We used to spend a lot of time at Talkin Tarn. When I was a child it used to have a swimming area on the far side with ancient wooden changing rooms and a diving board but I see that that has all gone now.My father used to take us out in a rowing boat as a special treat.One winter the tarn completely froze over, enough to walk right across safely.
I would agree with beaches in the winter, Conwall is wonderful around Christmas time.
Hello! I can't think what would keep you from your blog for 2 weeks - it must be something either very good (hoping!) or very bad.. In either case, I send my prayers.
Alison and Olivia
I was in the Eden Valley last week and decided to find the pool on the river Gelt. It was still as nice as it was 40 years ago! The only thing that I had forgotten was that the water is brown but I think that is just because it runs through peat. I found it too cold to swim but a couple of the younger members of the party went in!I think that you would like it because it is so quiet, we went last Monday and were the only people there.
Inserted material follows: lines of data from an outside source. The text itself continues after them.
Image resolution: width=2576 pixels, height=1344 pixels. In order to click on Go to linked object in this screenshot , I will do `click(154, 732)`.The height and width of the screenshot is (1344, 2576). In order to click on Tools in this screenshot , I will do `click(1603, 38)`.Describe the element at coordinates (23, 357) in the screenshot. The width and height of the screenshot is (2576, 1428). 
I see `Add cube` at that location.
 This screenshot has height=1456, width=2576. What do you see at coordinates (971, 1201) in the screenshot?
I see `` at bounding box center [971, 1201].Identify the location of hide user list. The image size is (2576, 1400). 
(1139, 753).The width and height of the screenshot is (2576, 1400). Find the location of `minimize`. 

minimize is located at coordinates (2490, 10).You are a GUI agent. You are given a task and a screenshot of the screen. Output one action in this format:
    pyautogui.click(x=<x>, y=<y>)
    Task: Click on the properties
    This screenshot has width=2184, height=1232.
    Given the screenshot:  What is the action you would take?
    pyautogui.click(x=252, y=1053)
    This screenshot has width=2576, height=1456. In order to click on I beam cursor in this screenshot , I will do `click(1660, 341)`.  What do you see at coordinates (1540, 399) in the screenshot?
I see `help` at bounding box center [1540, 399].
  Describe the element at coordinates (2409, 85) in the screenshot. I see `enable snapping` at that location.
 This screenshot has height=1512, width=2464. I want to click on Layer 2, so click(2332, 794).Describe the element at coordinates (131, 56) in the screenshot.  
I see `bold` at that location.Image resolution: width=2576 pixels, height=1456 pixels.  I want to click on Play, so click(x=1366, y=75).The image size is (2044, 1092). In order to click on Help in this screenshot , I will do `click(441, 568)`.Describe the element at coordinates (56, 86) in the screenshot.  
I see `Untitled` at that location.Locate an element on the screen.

You go into Castle Carrock from the south and turn right at the pub The Weary Sportsman, you follow the road around until it gets to a sharp bend to the right with a track down to the left.You can park in the track or in a lay by at the top. You then walk down the track to the bridge over the river at the bottom and turn right over the river and follow it along until you get to a waterfall. Last week there was a JCB by the bridge repairing flood damage which was a bit off putting and we had to walk higher up and cut down to the river, but that should be gone by now.You can go up on the fells on the other side and do a lovely circular walk.Anyway I just wanted to thank you, without your column I would have forgotten about it!